Hydrothermal or Metasomatic Fluids > Sources Magmatic Segregation: A magma can become over-saturated with respect to water. When this happens, the magma separates into a silica-rich and a water-rich liquid. Each species of ion will tend to concentrate into one or the other liquid. (Same process can occur, very early on with a basaltic magma, yielding sulfide or oxide and silica-rich liquids) Process is called exsolution. –Exsolution is often accompanied by a volume increase or decrease (and thus pressure or stress increase) and shattering of surrounding rocks. –Porphyries usually are the result of segregation into a siliceous and aqueous phase, with large, early-formed crystals as phenocrysts; the groundmass usually forms when the water leaves and raises the melting point (all the minerals are now below their freezing point with the water gone, so they crystallize). –The resulting aqueous phase may have high concentrations of odd ions, or may have only quartz and feldspar dissolved. In either case, you get veins, sometimes pegmatites (common in Colorado), sometimes disseminated mineral deposits, such as copper porphyries from the Andes, Metamorphic: Clays => feldspar liberates water, Squeezing and loss of pore space liberates water, Result is much the same as for water coming off a melt. Deep circulation of groundwater
Hydrothermal/Metasomatic Fluids > Processes+Products Processes –Hydrothermal fluids are generally hot, acidic, and very ion-rich. The acidity makes it very easy for feldspars and mafics to be hydrolyzed, resulting in big clay-altered zones. The acids can leach any metal ions—especially ions that don’t quite fit into their crystal structure (substitutions)—out of minerals, so these can extract trace constituents, like Cu from surrounding rocks. –Where the circulating fluids undergo a sudden change of pressure, temperature, or chemistry, precipitates often form as the mineral-stability changes with PT. For example, where hydrothermal fluids are expelled into cold sea water, sulfides, that had been stable in solution, are suddenly over-saturated and precipitate, giving black smokers. Where boiling occurs due to decrease in pressure, many ions will partition into the vapor phase and others in the liquid become over-saturated, and you get precipitates. Products –Clay (and other) alteration zones –Veins –Disseminated ores –Smokers, black and white –Porphyries –Geysers, fumaroles, paint pots, etc.

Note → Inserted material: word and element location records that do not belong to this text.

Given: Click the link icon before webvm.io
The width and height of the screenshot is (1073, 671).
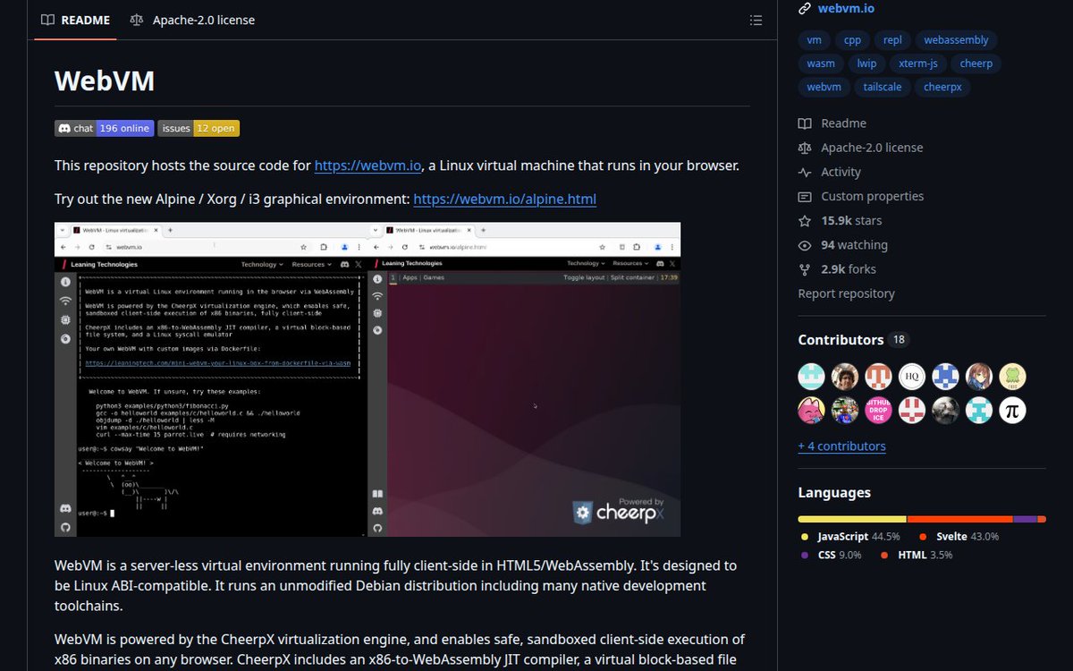Looking at the screenshot, I should 803,9.
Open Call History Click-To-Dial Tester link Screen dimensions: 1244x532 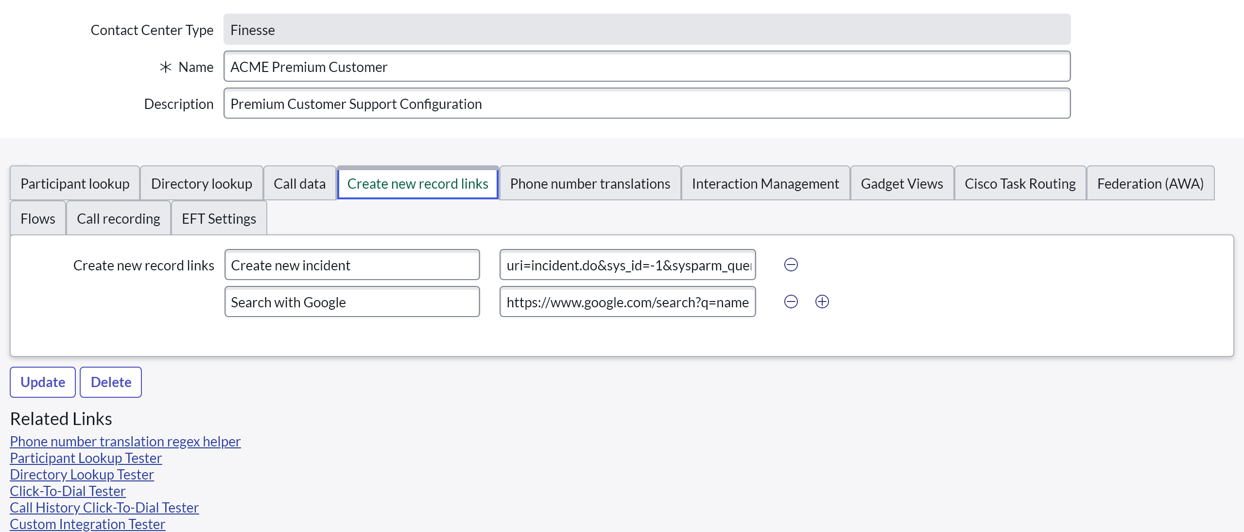104,507

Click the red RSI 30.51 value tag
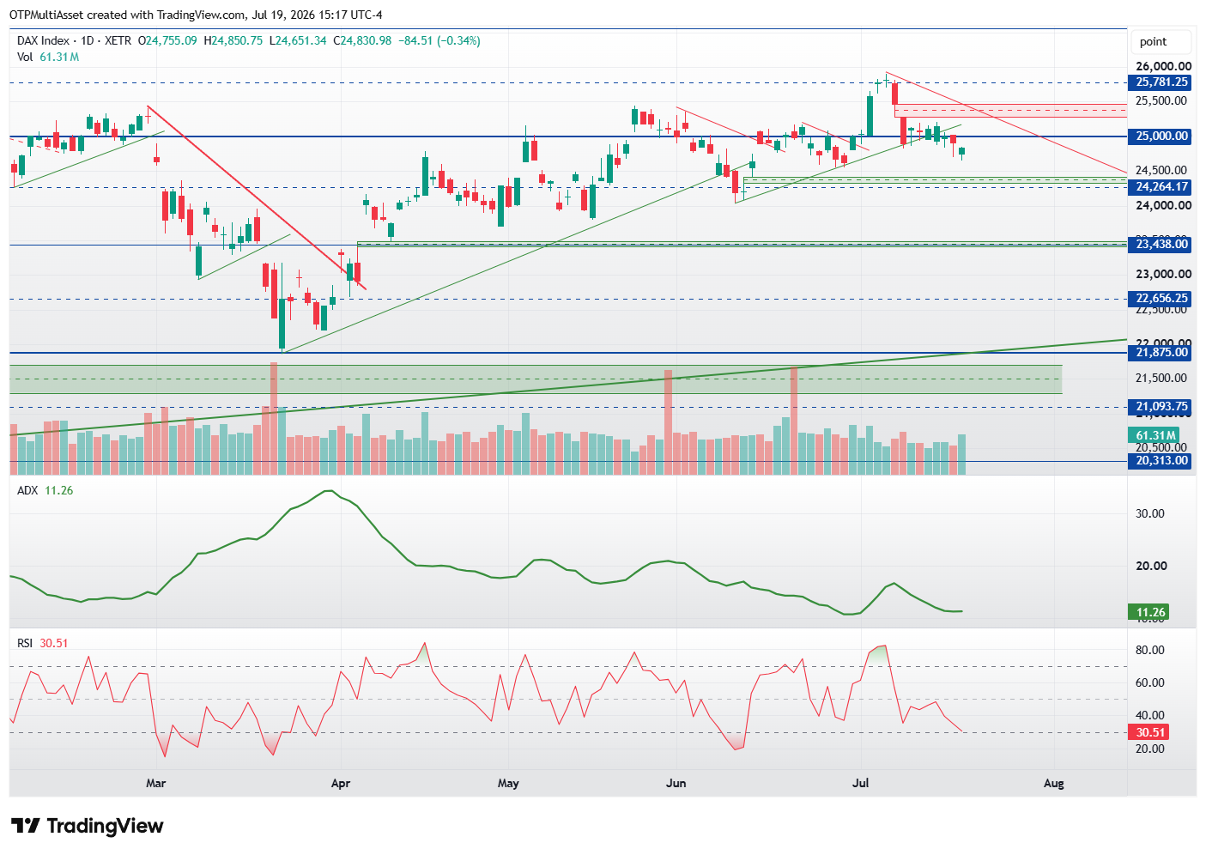pos(1150,732)
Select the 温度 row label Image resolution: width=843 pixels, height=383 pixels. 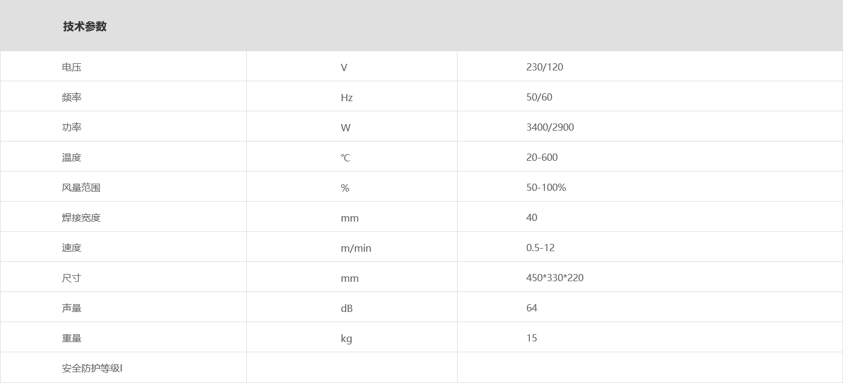pos(72,157)
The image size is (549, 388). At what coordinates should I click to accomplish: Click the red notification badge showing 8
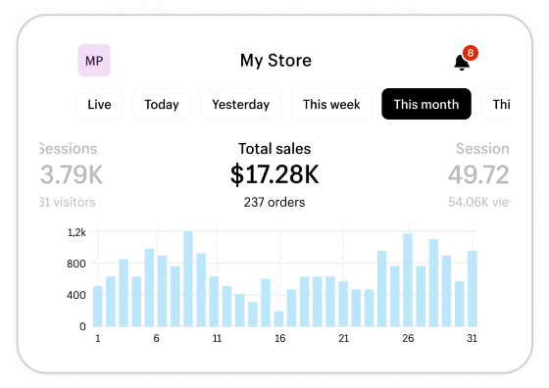click(471, 53)
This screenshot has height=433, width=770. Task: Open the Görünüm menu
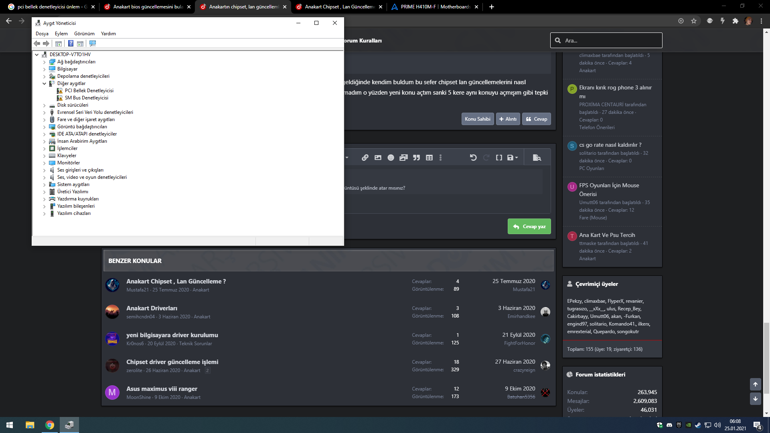tap(84, 34)
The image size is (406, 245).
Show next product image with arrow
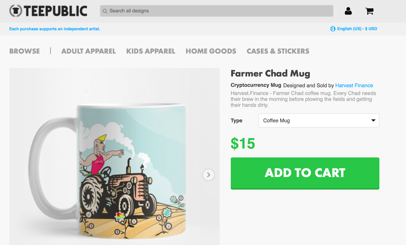pos(208,175)
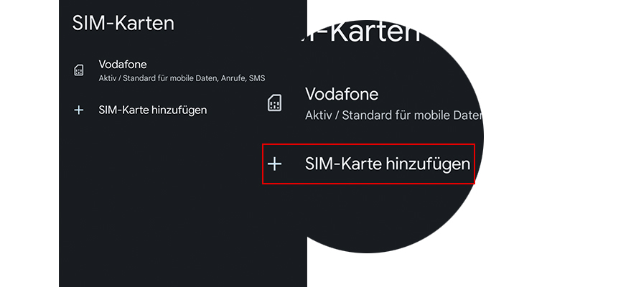Click the large plus icon in magnified view
Image resolution: width=631 pixels, height=287 pixels.
[274, 164]
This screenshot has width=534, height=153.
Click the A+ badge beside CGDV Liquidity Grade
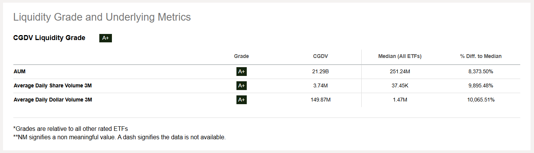point(105,38)
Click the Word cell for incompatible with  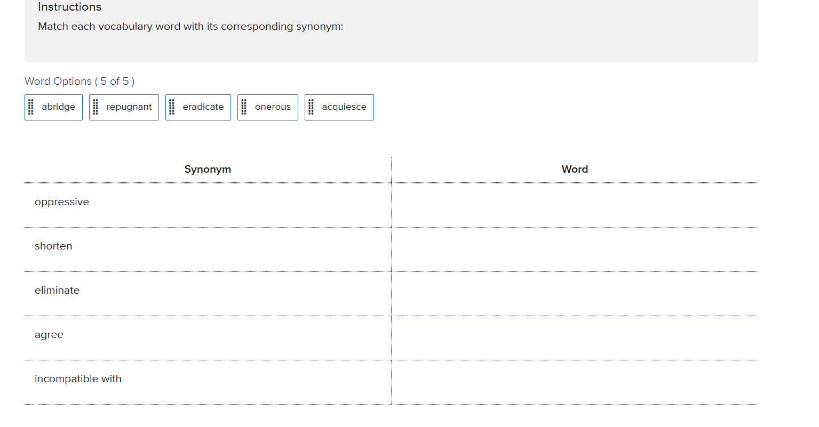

Metamorphic Rocks Metamorphism is the result of temperatures and pressures intermediate between diagenesis and melting, associated with –mountain-building, –igneous intrusions and extrusions, and –deep crustal conditions. Metamorphic rocks develop new textures and minerals in response to their metamorphic grade. Metamorphic rocks are classified based on texture and somewhat on mineralogy and origin. Hydrothermal/metasomatic fluids are associated with metamorphism, igneous activity, and even sedimentary diagenesis. They are hot fluids that contain lots of ions and alter surrounding rocks and can deposits ores and other vein-fillings.